● EXCERPTED TEXT

——————

Skip to main content

Github-flavored Markdown to html python and command line interface.

Project description

github-flavored-markdown-to-html

Convert Markdown to html via python or with a command line interface. Uses Githubs online Markdown-to-html-API as well as Githubs Markdown-CSS. Requires internet connection to work.

This module is intended to be used for the creation of static pages from markdown files, for example in conjunction with a static website builder or github actions if you host on Github, but can be very well used for any other purpose. It also allows you to convert the html files to pdf on the fly.

Advantages include:

  • Lets you specify the markdown to convert as a string, as a repository path, as a local file name or as a hyperlink.
  • Pulls any images referenced in the markdown files from the web/ your local storage and places them in a directory relative to your website root, so you can host it all locally without relying on third-party-websites.
  • Creates all links as root-relative hyperlinks and lets you specify the root directory as well as the locations for css and images, but uses smart standard values for everything.
  • Supports inline LaTeX-formulas (use $-formula-$ to use them), which GitHub usually doesn't (this is done using the Codecogs EqnEditor).
  • Supports exporting as pdf with or without Github styling, using the pdfkit python module (if it is installed).
  • Tested and optimized to look good when using Darkreader (the .js-module, not nessesarily the browser extension. This means that formulas are displayed with a light text when in darkmode, amongst other things).

Whilst using pandoc to convert from markdown to pdf usually yields more beautiful results (pandoc uses LaTeX, after all), gh-md-to-html has its own set of advantages when it comes to quickly converting complex files for a homework assignment or other purposes where reliability weights more than beauty:

  • pandoc converts .md to LaTeX and then renders it to pdf, which means that images embedded in the .md are shown where they fit best in the .pdf and not, how one would expect it from a .md-file, exactly where they were embedded.

——————

● EXTRACTED ENTRIES
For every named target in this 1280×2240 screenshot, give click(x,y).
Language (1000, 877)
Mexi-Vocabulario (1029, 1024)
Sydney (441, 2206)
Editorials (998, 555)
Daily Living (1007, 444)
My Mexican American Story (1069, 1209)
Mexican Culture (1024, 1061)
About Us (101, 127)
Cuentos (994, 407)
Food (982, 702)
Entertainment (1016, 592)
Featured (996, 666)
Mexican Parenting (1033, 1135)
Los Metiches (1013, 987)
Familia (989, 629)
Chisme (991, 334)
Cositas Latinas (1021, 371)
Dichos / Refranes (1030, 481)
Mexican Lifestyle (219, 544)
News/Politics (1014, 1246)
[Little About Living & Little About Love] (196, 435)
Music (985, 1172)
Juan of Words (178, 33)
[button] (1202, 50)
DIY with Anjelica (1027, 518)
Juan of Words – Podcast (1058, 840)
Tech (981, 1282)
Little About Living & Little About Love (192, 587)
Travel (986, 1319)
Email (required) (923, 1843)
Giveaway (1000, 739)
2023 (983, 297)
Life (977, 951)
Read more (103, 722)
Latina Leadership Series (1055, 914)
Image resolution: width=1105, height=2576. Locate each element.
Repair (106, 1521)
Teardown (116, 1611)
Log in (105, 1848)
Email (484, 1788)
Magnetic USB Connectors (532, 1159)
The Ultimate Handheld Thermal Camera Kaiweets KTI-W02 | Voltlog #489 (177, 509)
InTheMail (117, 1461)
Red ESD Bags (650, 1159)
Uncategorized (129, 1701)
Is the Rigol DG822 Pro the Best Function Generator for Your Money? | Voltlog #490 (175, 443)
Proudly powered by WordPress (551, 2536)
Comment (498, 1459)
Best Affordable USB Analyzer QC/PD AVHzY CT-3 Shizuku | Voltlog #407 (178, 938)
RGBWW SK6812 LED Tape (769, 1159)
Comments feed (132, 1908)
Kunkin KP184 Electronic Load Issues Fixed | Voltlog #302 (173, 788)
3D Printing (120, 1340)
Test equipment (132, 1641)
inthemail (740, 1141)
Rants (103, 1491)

——————

● SET TASK A
Decide whether each statement agrees with the Markdown-to-HTML project description, answering yes or no and quoting the words of the text that settle it: (i) the tool needs an internet connection to work; (ii) inline LaTeX formulas are rendered with pandoc; (iii) pdf export relies on the pdfkit python module.
● SET TASK B
Carry on the Markdown-to-HTML project description from its last sentence.
The data above are separate from the Markdown-to-HTML project description.

● ANSWER A
(i) Yes: "Requires internet connection to work."
(ii) No: "this is done using the Codecogs EqnEditor"
(iii) Yes: "using the pdfkit python module (if it is installed)"

● ANSWER B
  • pandoc supports formulas, but sometimes fails when rendering these formulas from LaTeX to HTML. The message given when this happens shows the LaTeX line numbers instead of the .md line numbers, which makes it difficult to debug, and the reason is usually just something along the lines of whitespace before or after the dollar sign, even though said whitespace didn't lead to any problems in MarkText (which also often fails to export without any error message) or other markdown editors. The worst thing that can happen with gh-md-to-html, on the other hand, is that a formula isn't rendered at all, in which case the source of the problem can be easily found.
  • pandoc comes with multiple .md-to-LaTeX-engines to choose from when converting .md to .pdf, but all of these either don't support nestled bullet-point lists and multiline bullet point entries (in case of the default engine) or don't support formulas (in case of the other ones).

Installation

Use pip3 install gh-md-to-html to install directly from the python package index, or python3 -m pip install ... if you are on windows.

Or use

git clone https://github.com/phseiff/github-flavored-markdown-to-html.git
cd github-flavored-markdown-to-html
pip3 install .

to clone from master and add changes before installing.

Both might require sudo on Linux, and you can optionally do python3 -m pip install pdfkit (if you want to use the optional pdf features) to include pdf support into your installation.

Usage

If you want to access the interface with your command line, you can just supply gh-md-to-html with the arguments documented in the help text (accessible with gh-md-to-html -h and shown below). On windows, you must supply python3 -m gh_md_to_html with the corresponding arguments.

If you want to access the interface via python, you can use

import gh_md_to_html

and then use gh_md_to_html.main() with the same arguments (and default values) you would supply to the command line interface.

Documentation

All arguments and how they work are documented in the help text of the program, which looks like this:

usage: __main__.py [-h] [-t {file,repo,web,string}] [-w WEBSITE_ROOT]
                   [-d DESTINATION] [-i IMAGE_PATHS] [-c CSS_PATHS]
                   [-n OUTPUT_NAME] [-p OUTPUT_PDF] [-s STYLE_PDF] [-f FOOTER]
                   [-m MATH] [-r FORMULAS_SUPPORTING_DARKREADER]
                   MD-origin

Convert markdown to HTML using the GitHub API and some additional tweaks with
python.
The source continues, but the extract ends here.